In Janesville, once again, Roy Pollock was carried toward a crisis not just by demons from his past, but by the vast, contrary tide of history. Despite Stella’s prodigious labors, which earned her dining room a local following, the hotel continued to lose money. By the end of the first year, they had paid off less than one percent of a five-year mortgage. The Pollocks were feeling the first effects of the automotive revolution in America. “The automobile did the same thing to all the rural areas here,” says Tim Purdy, a local historian. “You could travel
so much further that there was no longer a need for so many places close together. A whole way of life—and a lot of livelihoods—were lost.” What the car did to the hotel business, the Eighteenth Amendment did to the saloon business. If it hadn’t been for permanent guests like Mrs. Drake and the crew of surveyors, the Diamond Mountain Inn would have closed much sooner.
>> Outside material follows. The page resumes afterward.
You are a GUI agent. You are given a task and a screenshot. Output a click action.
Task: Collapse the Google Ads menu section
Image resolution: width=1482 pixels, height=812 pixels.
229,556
Finally, in midsummer, Jackson’s wish for a family reunion came true, although not in a way he would have hoped. It began with the arrival of Roy’s brother, Frank, Frank’s wife Rose, and their adopted daughter Betty Nelson, from Casper, Wyoming, where Frank owned a prosperous secondhand furniture business. Roy had always admired his brother’s shrewdness and success in business, his bravado, and his taste for ostentation. “He collected gold and diamonds,” his nephew and namesake, Frank, remembers. “He was bald, bow-legged, bow-armed and he walked with a strut.” His taste for show extended even to his wife, the former Rose Fivecoats of Nebraska, a tall, raven-haired woman, considerably younger than her husband, with a “doeskin complexion” and “two or three diamond rings on each hand.” They were a warm, effusive pair whose presence must have buoyed the dispirited Pollock household, even as their ostentatious display of financial and marital success underscored Roy and Stella’s failures.
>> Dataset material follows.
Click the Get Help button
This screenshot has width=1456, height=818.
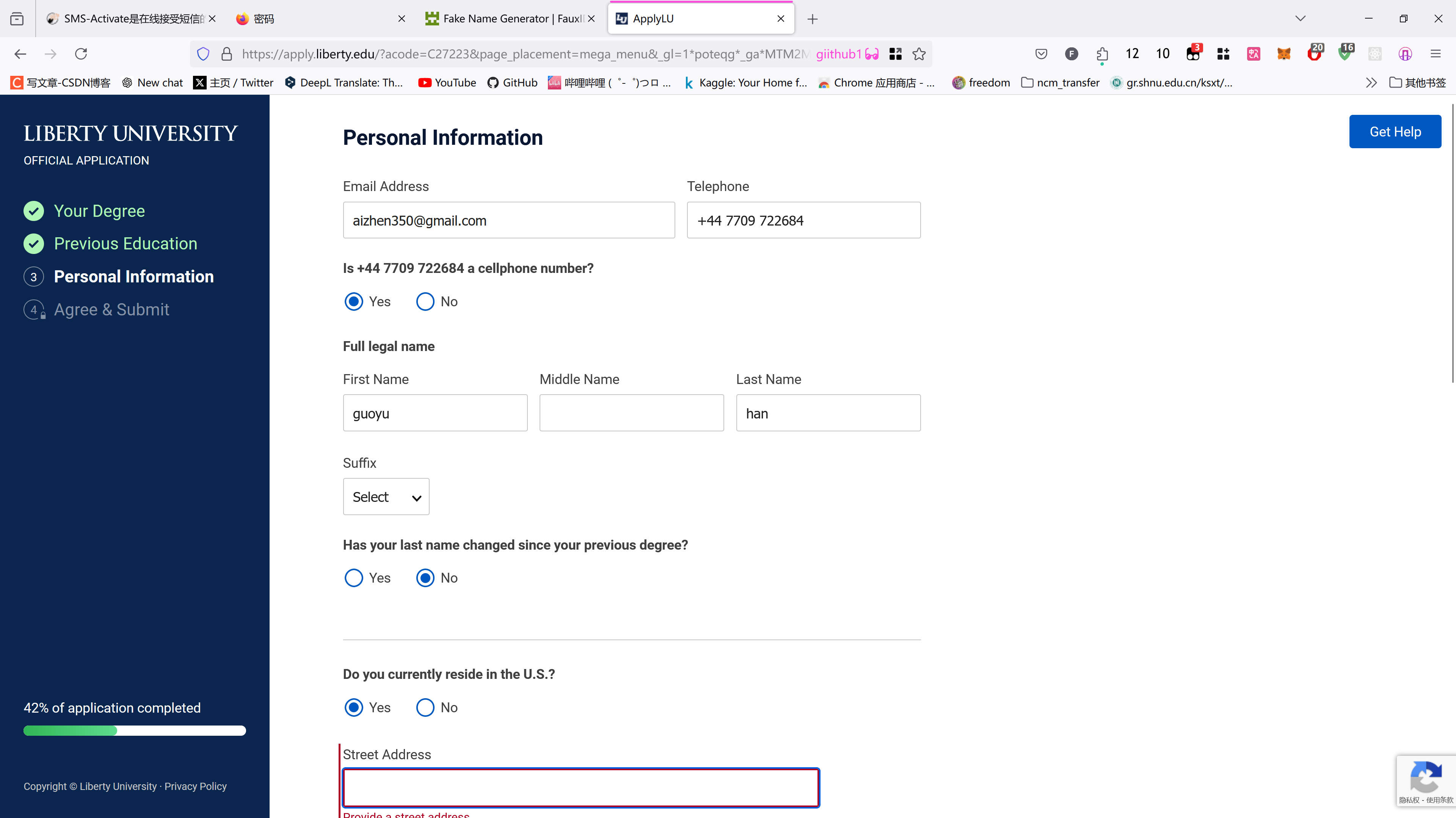click(1394, 131)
In August, Charles visited Janesville for the first time. It was the search for a job, not family devotion, that finally brought him home. In two months of work around the Westwood logging camps he had been fired from one job for romancing a co-worker’s daughter and quit another after a day and a half for fear of bodily injury. Stella, Jackson, and Sande gave him a hero’s welcome regardless. She made his favorite meals for a week while the two boys listened raptly to tales of his logging camp adventures, and Charles made passes at Betty Nelson, a pretty, blond, blue-eyed sixteen-year-old with “a conspicuous nose kind of prominent in her face,” according to Frank, and—most eye-catching to Stella’s sons—big, firm breasts. Soon after Charles’s arrival, Jay returned from his summer in the mountains, completing the impromptu reunion and joining the pursuit of Nelson. “God almighty,” Charles recalls, “Jay and I were chasing her all over the place. You could make a Tennesse Williams story out of it—two boys and one pretty girl in this little hotel.”